2personBuilder.set("gender", "Male"); // gender is a not a field of person!

This, of course, can be enforced with reflection and/or generated code, but that is a mess and not even remotely ideal (magic functionality, performance implications, etc etc etc).

This magic type dependency is what index types do: they give us a dependent type on which we can perform contextual lookups the compiler will respect. Here is a concrete example in TypeScript:

1interface Person {
2  age: number
3  name: string
4}
5
6type PersonOption = keyof Person; // == 'age' | 'number'
7

As you can see, keyof is nothing more than compiler supported sugar for defining a fixed type of possible string values. However, since it automatically reflects changes to the type, it is generally superior to defining this enum type manually.

This limits variable inputs to real properties on Person. Already this allows us to write a function that limits the string inputs to fields on the source type:

1function someFunction(input: PersonOption) { /* ... */ }
2
3someFunction('age'); // valid
4someFunction('name'); // valid
5someFunction('gender'); // compiler error! not a field of Person
6

This already is a feature that Java doesn’t have: the ability to restrict a dynamic string to the properties on a compiled type. However, where the real power of keyof arrives is the ability to do a dependent type lookup on the Person interface using the input value. This power comes from the other feature: the indexed access operator.

As a contrived example to understand indexed access operators, I could write a function like this:

1function setAge(ageValue: Person['age']) {
2  /* ... */
3}
4

What the ageValue: Person['age'] type declaration says is this: “The type of ageValue should be whatever the type of the ‘age’ property of Person is”. Of course, this is silly, we already know the type of age, so why write the function this way and not: setAge(ageValue: number).

The answer to that is that keyof types can be used dependently within the same function so that one parameter is enforced by the other.
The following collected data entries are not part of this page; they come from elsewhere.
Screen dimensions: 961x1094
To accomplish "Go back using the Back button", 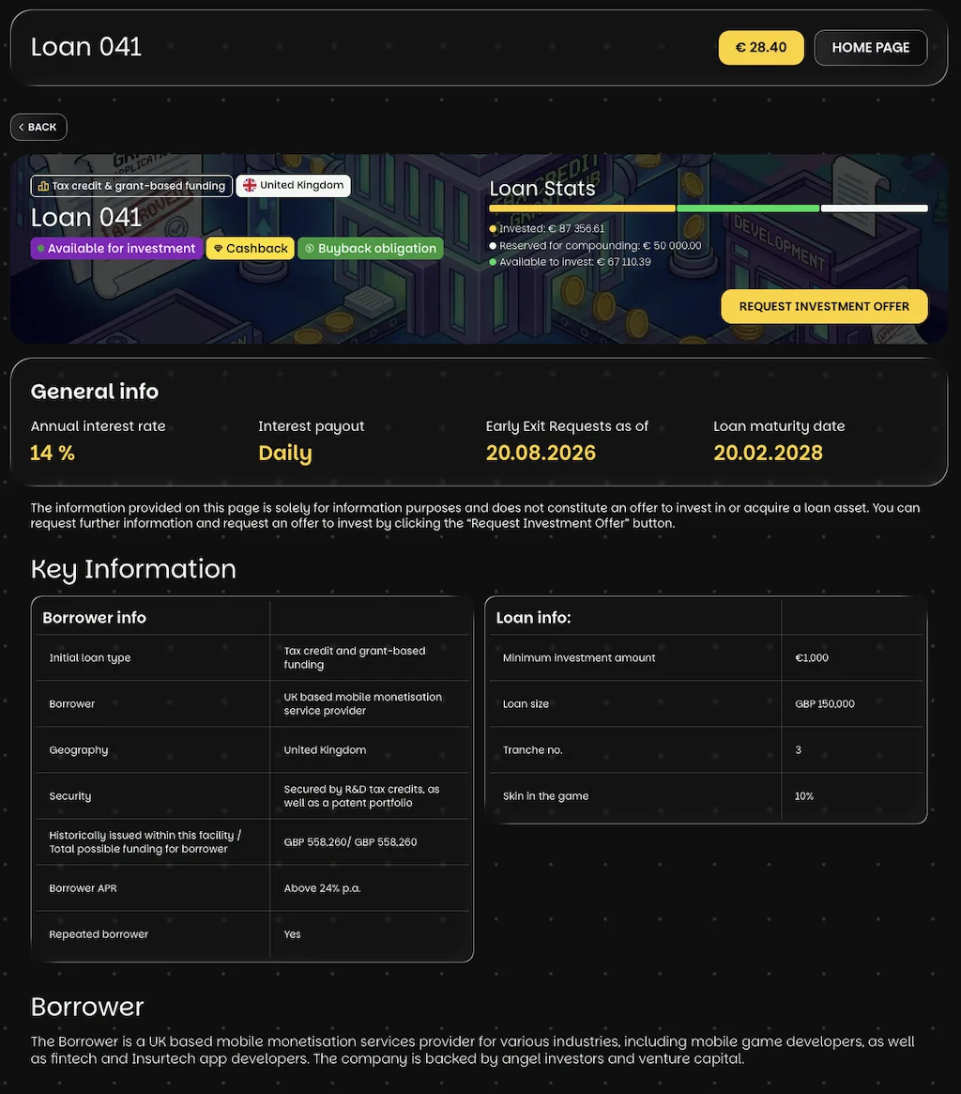I will pos(38,127).
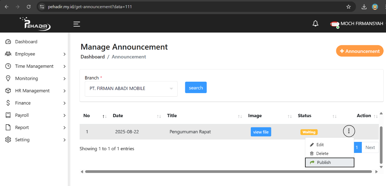Open the Branch selection dropdown
Image resolution: width=386 pixels, height=186 pixels.
(x=131, y=89)
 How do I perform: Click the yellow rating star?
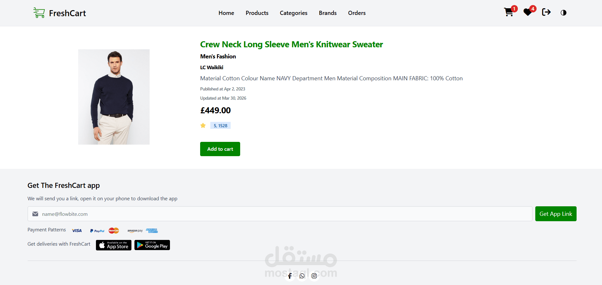click(203, 125)
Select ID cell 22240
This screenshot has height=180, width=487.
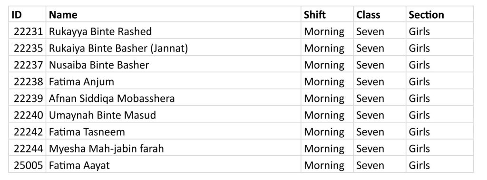point(27,115)
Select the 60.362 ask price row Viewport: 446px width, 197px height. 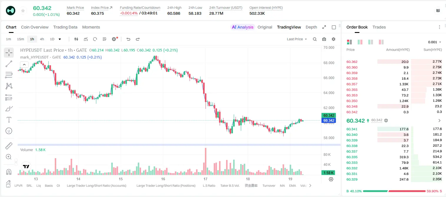(394, 62)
Specifically:

1function set<T extends PersonOption>(field: T, value: Person[T]) {
2  // ...
3}
4

This ensures that, based on the name provided for field, the value parameter must match the given type of that field on the underlying object. Now we get two benefits in one: the field must be a valid field of the type, and the value must match the type of that field:

1set('age', 15); // allowed
2set('age', 'test'); // compiler error in typescript: age is a number
3set('gender', 'male'); // compiler error in typescript: gender is not a field of Person
4

We now get enforcement of both the allowed parameter types as well as the types of the provided value of that parameter name.

Finally, it should be noted that keyof can be used inline to a function, and in fact that is probably the more common usage pattern:

1function set<T,K extends keyof T>(name: K, value: T[K]) {
2  // ...
3}
4

This function still works as expected, but can in fact work for any type T, based on the parameterization in the code.